**Exercise requirements**: How many lines in the records below contain the word "review"? Answer with the number and nothing else.

**Data shown**:

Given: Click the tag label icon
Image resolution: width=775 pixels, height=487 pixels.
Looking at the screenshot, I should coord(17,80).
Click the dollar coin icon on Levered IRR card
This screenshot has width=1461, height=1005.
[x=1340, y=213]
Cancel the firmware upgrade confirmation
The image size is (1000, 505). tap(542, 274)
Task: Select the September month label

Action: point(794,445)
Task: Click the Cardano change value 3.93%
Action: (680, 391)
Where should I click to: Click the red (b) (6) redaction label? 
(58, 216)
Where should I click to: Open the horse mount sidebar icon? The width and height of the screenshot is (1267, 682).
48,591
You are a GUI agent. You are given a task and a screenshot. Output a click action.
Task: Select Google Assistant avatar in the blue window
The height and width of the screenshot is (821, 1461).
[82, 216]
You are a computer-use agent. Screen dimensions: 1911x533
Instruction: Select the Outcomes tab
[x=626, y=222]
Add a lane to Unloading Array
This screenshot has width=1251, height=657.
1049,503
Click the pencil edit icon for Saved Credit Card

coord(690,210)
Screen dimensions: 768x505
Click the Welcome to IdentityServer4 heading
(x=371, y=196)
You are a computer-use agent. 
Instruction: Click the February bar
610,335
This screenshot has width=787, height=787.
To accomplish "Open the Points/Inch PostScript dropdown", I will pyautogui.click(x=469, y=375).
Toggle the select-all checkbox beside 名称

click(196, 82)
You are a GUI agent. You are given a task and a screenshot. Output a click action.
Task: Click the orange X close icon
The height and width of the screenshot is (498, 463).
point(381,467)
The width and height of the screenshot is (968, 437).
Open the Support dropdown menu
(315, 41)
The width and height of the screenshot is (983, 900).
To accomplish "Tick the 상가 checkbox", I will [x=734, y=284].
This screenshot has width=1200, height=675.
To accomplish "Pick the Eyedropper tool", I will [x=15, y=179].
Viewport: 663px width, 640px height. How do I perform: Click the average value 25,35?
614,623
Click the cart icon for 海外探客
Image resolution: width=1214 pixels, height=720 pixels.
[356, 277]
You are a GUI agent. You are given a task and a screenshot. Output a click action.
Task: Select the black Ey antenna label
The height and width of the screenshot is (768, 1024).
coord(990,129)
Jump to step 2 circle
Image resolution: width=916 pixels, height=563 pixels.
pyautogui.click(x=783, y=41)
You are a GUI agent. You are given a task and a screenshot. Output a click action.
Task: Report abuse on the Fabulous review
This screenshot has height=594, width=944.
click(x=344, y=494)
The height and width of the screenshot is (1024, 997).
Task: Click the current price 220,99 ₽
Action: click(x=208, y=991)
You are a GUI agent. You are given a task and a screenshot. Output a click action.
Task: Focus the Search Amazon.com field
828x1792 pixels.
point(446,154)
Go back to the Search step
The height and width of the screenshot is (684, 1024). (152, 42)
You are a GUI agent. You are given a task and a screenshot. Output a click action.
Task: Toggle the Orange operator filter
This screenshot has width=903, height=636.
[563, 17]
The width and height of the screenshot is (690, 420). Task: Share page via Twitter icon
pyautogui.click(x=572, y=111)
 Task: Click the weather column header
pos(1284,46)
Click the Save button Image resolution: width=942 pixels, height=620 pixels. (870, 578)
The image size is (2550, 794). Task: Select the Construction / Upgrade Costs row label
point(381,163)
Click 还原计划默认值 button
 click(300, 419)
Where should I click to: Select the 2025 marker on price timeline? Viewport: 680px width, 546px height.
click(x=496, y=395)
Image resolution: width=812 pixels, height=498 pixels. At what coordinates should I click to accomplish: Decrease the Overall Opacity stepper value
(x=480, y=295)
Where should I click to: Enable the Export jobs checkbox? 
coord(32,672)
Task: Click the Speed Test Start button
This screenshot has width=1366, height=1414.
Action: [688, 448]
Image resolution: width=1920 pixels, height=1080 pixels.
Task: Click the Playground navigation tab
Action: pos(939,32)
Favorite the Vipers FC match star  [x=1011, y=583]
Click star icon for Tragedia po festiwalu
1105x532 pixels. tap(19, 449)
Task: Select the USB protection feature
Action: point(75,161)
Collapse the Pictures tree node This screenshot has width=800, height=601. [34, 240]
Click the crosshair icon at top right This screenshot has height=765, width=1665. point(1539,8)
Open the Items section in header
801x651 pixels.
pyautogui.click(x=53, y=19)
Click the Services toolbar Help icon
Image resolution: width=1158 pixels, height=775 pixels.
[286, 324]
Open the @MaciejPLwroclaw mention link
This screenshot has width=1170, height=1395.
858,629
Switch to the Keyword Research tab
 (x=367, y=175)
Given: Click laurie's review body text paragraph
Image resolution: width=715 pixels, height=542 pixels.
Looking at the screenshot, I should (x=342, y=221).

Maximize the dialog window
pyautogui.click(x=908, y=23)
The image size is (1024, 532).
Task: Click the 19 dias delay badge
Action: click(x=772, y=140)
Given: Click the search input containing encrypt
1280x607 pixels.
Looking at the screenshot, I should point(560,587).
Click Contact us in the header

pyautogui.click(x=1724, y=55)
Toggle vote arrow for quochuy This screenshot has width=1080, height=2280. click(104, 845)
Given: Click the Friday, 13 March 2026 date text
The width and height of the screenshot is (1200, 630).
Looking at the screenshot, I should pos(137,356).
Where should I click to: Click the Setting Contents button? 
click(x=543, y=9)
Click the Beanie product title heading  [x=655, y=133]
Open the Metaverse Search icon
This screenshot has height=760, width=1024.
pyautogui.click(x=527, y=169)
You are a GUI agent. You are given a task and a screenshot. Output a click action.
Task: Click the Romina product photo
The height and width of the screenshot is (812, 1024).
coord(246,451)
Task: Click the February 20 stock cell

**Task solution**: 2